Practical Guidelines
My time in the trenches with these smaller models has yielded a few hard-won heuristics:
- Curate Ruthlessly: Tiny models have no capacity for garbage. They are exquisitely sensitive to data quality. They benefit immensely from high-signal, narrowly-scoped data like Dolly, which is composed of human-curated examples across useful categories (creative writing, classification, information extraction). Noise will kill your performance.
- Batch Size Matters: Even for a 135M model, achieving a stable global batch size (e.g., 64+ sequences per optimization step) is crucial for stable training.
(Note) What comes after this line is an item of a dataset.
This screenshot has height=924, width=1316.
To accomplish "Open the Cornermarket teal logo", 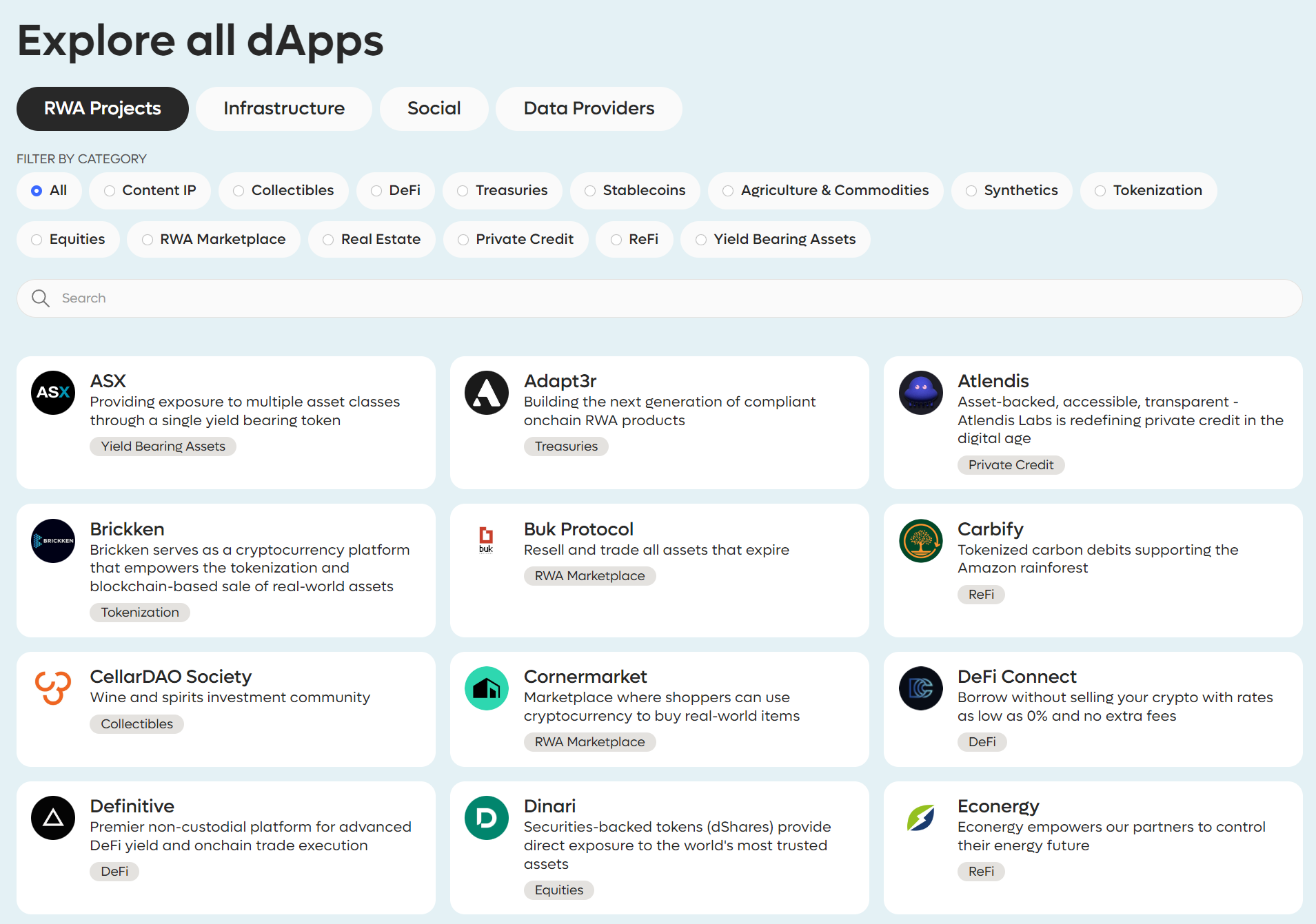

Gradient accumulation is your primary tool here, simulating a larger batch size without demanding more VRAM.
- Mind the Template: As of mid-2024, many base models on Hugging Face lack a defined
chat_template
. You will likely need to inject one manually before using higher-level abstractions likeapply_chat_template
. Failure to do so results in models that don’t understand conversational turns. - Learning Rate Schedule: For SFT, a learning rate between 1e-5 and 5e-5 with a linear decay schedule is a robust starting point. It helps stabilize training as the model converges.
- Quantize for Deployment: Once you are satisfied with the fine-tuned model’s performance, quantizing it is the final step to weaponize it for inference. Converting to a format like INT4-GGUF with
llama.cpp
can shrink the 360M model to fit comfortably within 3 GB of RAM.
Limitations & Next Steps
Let’s be clear about what these models are not. Don’t bother with Direct Preference Optimization (DPO) on models this small; they lack the parameter capacity to effectively learn from preference pairs without suffering catastrophic forgetting. Dolly provides a solid SFT foundation, but the limitations are real:
- Context Window: The SmolLM series is locked at a 2048-token context. For long-document Q&A, you are still bound to a Retrieval Augmented Generation (RAG) architecture.
- Multilingualism: The pre-training data is overwhelmingly English. Performance in other languages will require dedicated fine-tuning on translated or newly generated instruction sets.
- Complex Reasoning: Performance on multi-step logical reasoning (like GSM8K math problems) will hit a hard ceiling. For these tasks, chasing scale or exploring radically different architectures like Mixture-of-Experts (MoE) ensembles is likely a more productive path.
Conclusion
The SmolLM series is an existence proof that “good enough” language models are now accessible to builders outside of large, well-capitalized labs. With a weekend of tinkering on a consumer GPU, it’s possible to craft a personalized assistant that respects both data privacy and budgetary reality. The Supervised Fine-Tuning workflow is a repeatable recipe for imprinting your intent onto a base model-a process that is not only effective but a potent reminder that value can be created without asking for anyone’s permission.